▸ DATA FOR ANALYSIS:
+ + +

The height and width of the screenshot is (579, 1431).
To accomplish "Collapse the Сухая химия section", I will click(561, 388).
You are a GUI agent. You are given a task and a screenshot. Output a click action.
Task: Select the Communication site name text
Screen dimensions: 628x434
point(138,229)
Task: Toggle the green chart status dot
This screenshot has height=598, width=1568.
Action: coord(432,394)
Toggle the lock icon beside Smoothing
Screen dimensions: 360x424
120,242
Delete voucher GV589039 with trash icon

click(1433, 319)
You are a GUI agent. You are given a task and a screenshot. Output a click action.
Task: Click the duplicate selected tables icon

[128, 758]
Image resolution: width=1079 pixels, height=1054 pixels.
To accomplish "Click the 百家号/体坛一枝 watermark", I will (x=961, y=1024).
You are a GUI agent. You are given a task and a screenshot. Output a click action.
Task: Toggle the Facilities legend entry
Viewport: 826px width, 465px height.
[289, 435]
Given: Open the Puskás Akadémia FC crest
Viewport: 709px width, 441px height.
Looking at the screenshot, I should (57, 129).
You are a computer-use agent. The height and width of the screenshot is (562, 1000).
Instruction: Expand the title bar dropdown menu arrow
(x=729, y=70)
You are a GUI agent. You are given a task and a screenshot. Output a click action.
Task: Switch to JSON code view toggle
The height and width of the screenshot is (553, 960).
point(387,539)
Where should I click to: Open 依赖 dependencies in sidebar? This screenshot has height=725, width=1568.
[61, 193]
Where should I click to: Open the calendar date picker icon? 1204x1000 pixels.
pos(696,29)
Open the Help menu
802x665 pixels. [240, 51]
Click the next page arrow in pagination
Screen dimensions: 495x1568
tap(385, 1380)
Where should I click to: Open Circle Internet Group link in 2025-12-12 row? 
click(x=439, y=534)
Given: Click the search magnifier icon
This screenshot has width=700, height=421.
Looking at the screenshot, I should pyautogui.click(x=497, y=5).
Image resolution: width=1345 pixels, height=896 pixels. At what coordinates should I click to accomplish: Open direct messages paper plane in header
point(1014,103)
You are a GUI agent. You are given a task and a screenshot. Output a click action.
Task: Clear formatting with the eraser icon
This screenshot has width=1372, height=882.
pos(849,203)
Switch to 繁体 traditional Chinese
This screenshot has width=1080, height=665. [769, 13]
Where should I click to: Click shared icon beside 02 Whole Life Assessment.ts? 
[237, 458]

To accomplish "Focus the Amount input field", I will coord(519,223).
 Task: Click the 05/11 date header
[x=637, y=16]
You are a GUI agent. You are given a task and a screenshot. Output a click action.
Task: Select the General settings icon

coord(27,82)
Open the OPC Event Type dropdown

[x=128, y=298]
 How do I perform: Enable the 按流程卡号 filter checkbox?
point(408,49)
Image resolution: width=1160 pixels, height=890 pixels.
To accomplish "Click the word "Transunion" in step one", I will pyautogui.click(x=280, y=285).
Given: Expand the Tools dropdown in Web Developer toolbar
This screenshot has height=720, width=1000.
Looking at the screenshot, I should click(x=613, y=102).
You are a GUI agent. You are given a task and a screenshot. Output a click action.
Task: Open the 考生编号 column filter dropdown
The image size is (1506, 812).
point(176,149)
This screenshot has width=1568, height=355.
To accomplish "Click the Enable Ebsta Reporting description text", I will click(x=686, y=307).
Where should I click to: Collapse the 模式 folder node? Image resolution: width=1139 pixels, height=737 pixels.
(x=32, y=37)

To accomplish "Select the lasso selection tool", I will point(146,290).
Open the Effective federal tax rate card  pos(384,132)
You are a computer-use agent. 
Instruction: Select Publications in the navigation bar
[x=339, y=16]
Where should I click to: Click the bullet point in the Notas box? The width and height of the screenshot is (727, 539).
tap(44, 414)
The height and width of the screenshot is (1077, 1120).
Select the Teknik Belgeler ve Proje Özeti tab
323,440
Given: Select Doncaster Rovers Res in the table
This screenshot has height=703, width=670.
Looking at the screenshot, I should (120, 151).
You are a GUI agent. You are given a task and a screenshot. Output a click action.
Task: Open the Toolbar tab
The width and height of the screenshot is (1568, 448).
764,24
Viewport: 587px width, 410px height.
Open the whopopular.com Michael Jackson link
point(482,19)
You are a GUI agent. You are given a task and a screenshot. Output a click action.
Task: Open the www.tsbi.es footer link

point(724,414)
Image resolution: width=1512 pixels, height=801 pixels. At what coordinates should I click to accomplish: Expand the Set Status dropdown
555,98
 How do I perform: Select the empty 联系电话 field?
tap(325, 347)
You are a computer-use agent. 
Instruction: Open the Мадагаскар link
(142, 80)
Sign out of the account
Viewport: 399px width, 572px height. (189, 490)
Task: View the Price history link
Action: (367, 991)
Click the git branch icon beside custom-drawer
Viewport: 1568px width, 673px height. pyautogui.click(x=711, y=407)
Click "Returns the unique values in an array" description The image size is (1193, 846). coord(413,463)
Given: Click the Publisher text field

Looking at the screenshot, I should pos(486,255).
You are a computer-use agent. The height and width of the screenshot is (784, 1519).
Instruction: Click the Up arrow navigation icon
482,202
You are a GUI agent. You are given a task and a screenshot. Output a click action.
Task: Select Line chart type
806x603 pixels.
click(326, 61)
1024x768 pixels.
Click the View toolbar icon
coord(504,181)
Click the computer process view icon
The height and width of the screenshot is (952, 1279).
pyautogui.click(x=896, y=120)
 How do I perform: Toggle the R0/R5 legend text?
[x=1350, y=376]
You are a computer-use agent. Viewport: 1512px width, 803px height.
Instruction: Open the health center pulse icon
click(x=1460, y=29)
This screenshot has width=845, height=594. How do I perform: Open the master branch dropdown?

+ + +

▸ EXERCISE: Please print the records above exactly from their first line. End with the line containing "Task: Toggle the green chart status dot", and include it.

▸ FINISHED TASK:
The height and width of the screenshot is (579, 1431).
To accomplish "Collapse the Сухая химия section", I will click(561, 388).
You are a GUI agent. You are given a task and a screenshot. Output a click action.
Task: Select the Communication site name text
Screen dimensions: 628x434
point(138,229)
Task: Toggle the green chart status dot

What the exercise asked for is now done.